Even in recalling her struggles, she showed the optimistic streak that made her music so popular: “I do remember the hassle of introducing black artists to MTV, because let’s face it, it was solely for white artists at that point,” she recalled in 2001. “But again, you have to be outstanding to break down the walls, and Michael and some others are outstanding.” And when artists are outstanding – not to mention incredibly popular – MTV and radio have to take notice: Journalist Frank Rizzo wrote in 1987 that thanks largely to Houston as well as Jackson, the music industry was enjoying “the best time for crossover artists since the height of disco in the mid-to-late ’70s.”

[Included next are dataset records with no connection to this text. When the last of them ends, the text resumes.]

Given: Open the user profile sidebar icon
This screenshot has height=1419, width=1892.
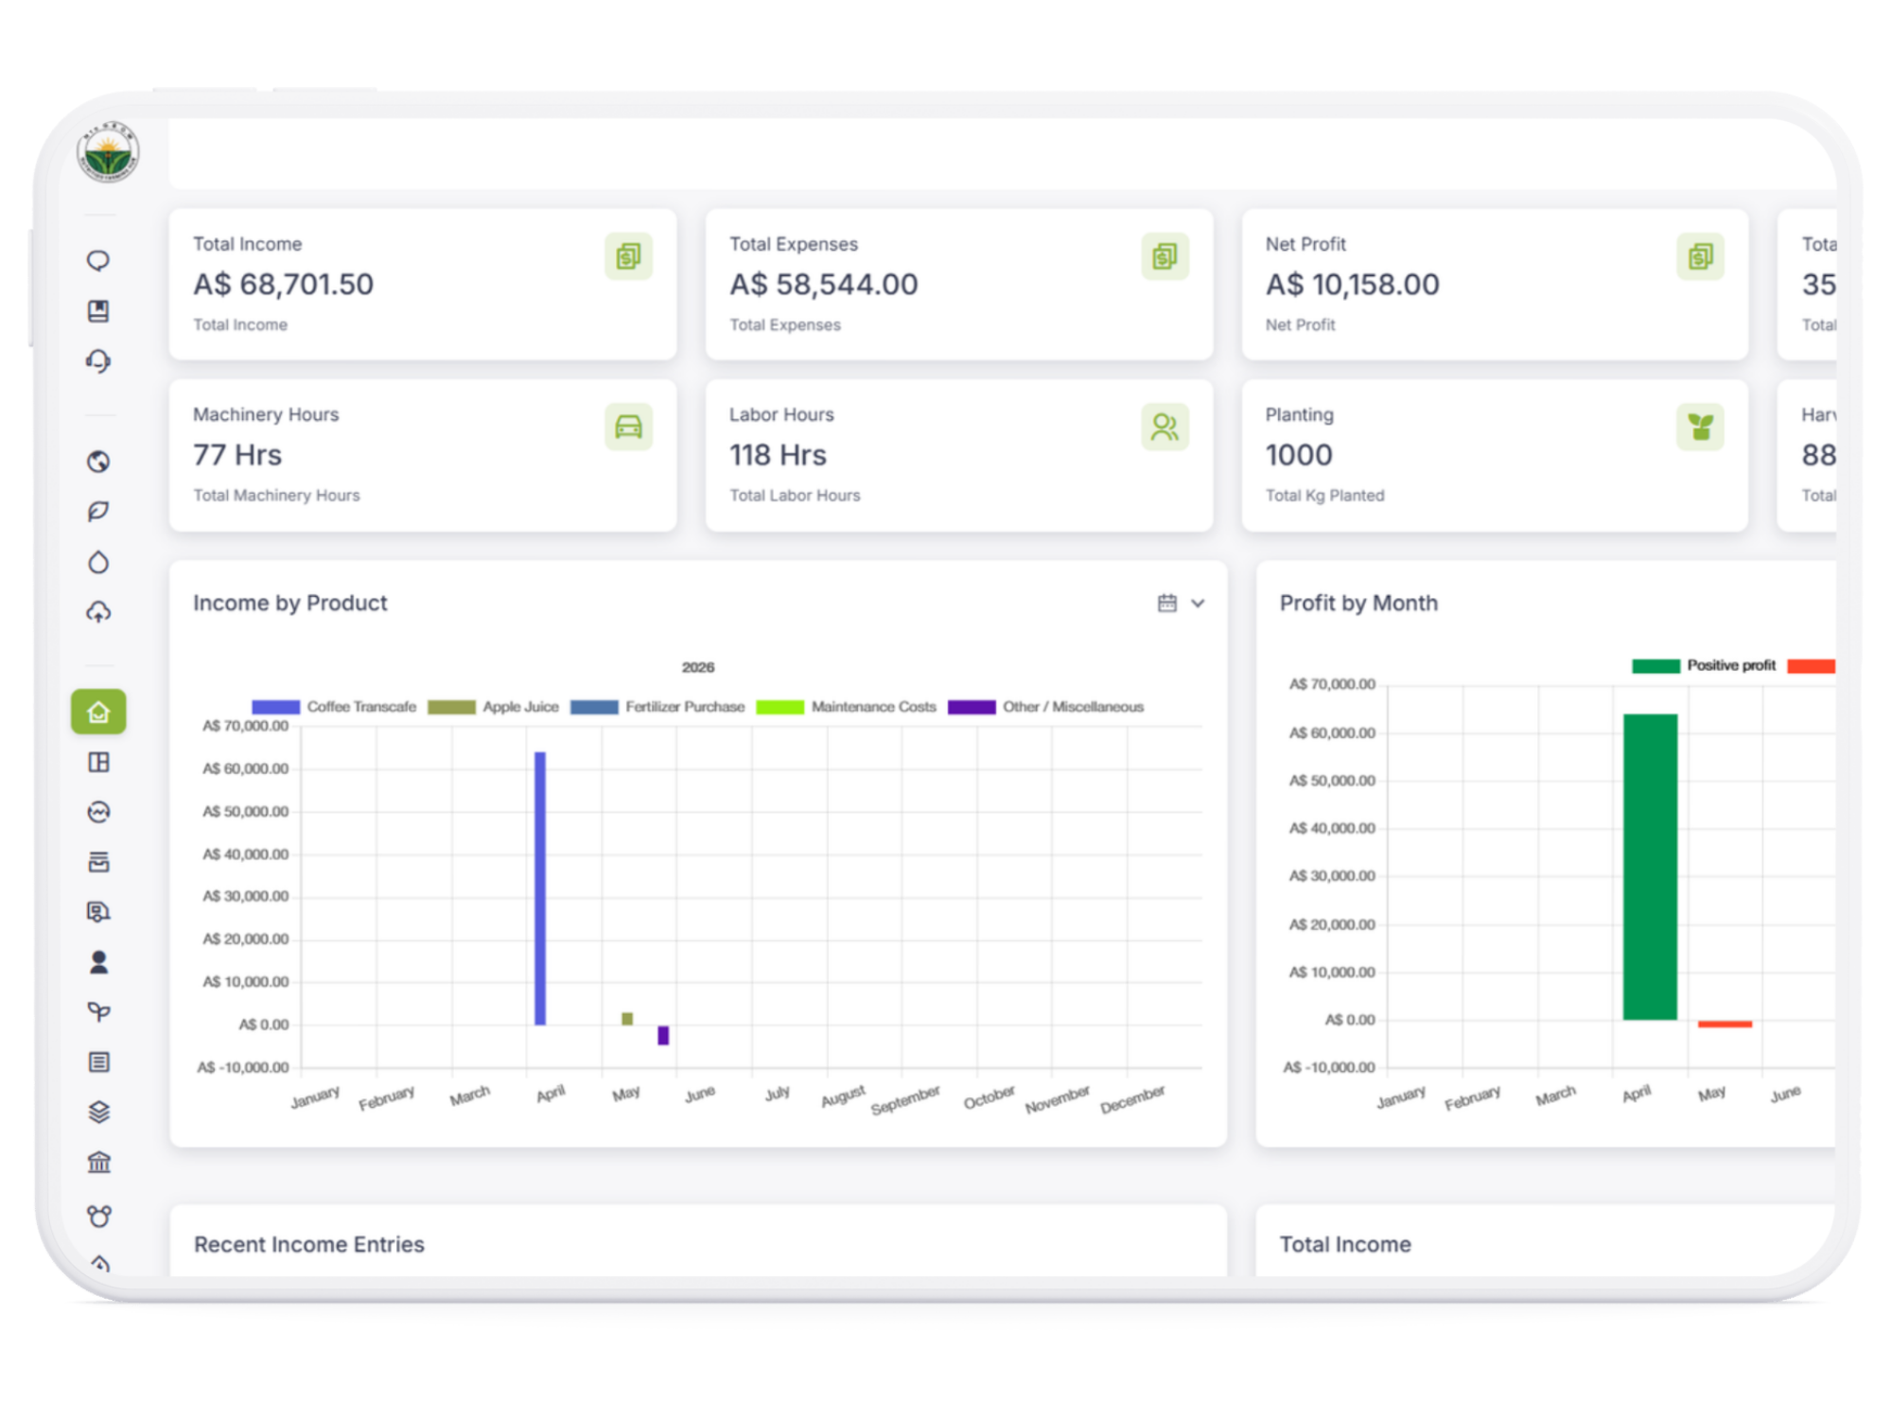Looking at the screenshot, I should tap(98, 962).
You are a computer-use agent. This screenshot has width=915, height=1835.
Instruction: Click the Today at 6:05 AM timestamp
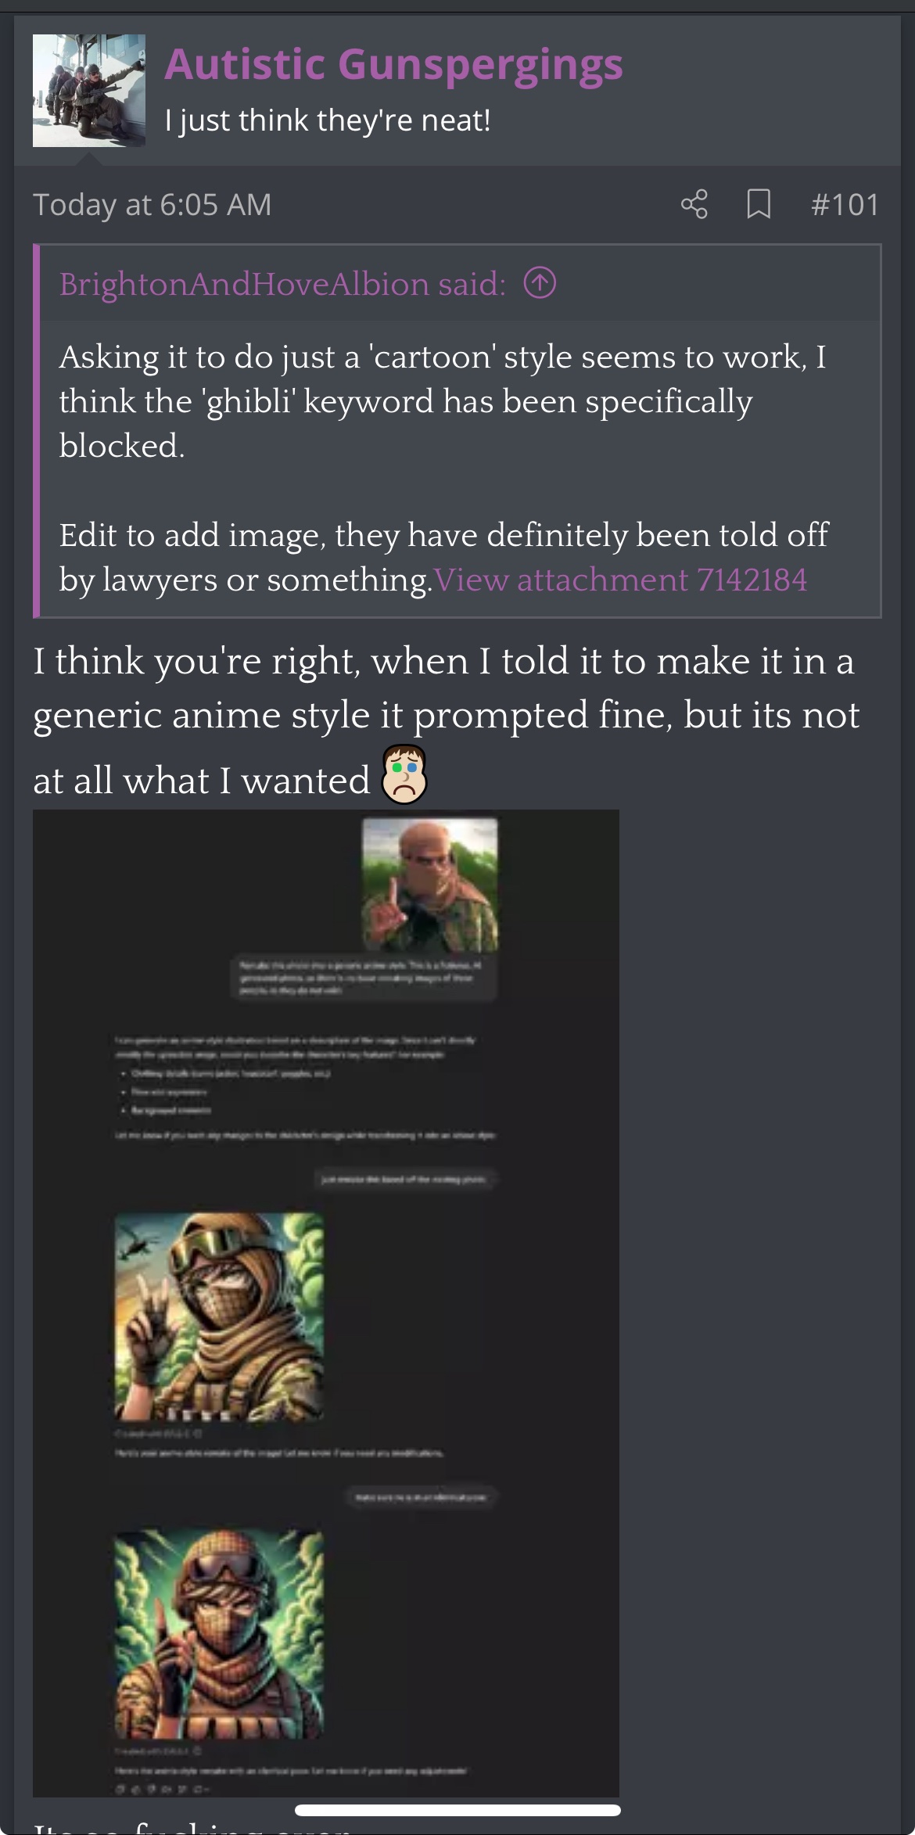[153, 205]
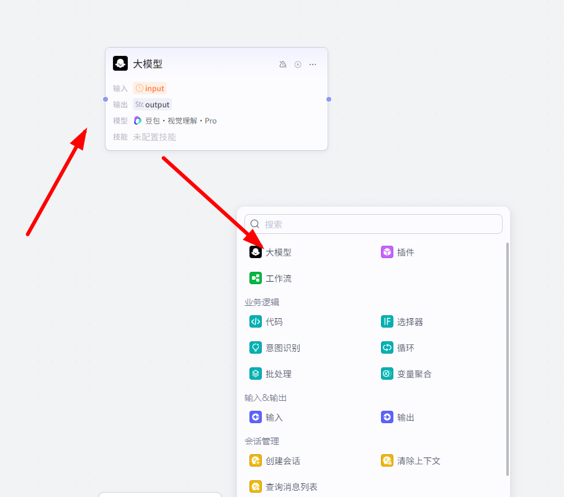
Task: Click the 清除上下文 clear context icon
Action: click(x=387, y=460)
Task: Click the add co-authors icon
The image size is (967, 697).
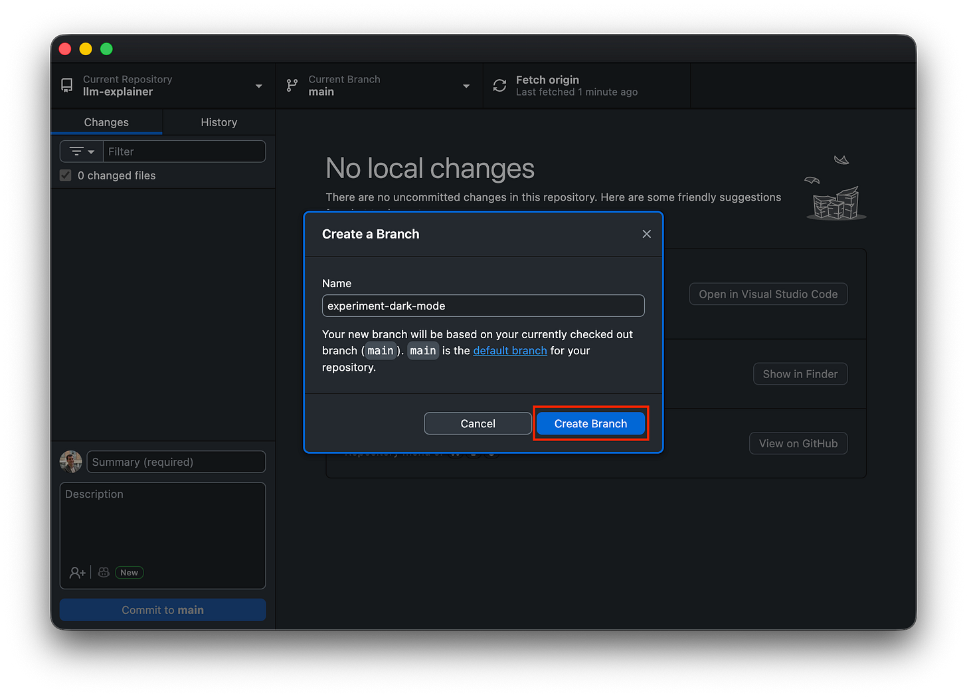Action: [77, 572]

Her crossover appeal helped pave the way for other acts that fused together various kinds of pop music, and declined to accept that certain artists should stick to certain audiences. One of her biggest hits, “I Will Always Love You,” was a cover of a Dolly Parton country song, erasing the distinction between genres like soul and country. And the song was featured in a movie, The Bodyguard, that continued her streak of breaking down the racial lines in pop culture. Interracial romance in movies was usually avoided altogether or portrayed as a huge issue. The Bodyguard, where Houston’s character is romanced by Kevin Costner, didn’t avoid compromises on these issues (starting with the advertising, that was accused of being contrived to play down the black/white romance aspect). But it was still something of a milestone for the fact that, as the Washington Post put it, “No mention is made of the relationship’s interracial nature”; the characters’ romance was troubled not because of racial differences, but class differences. From MTV to movies, Whitney Houston created work that loudly proclaimed a belief in love and dance, and quietly broke down taboos created by media tastemakers.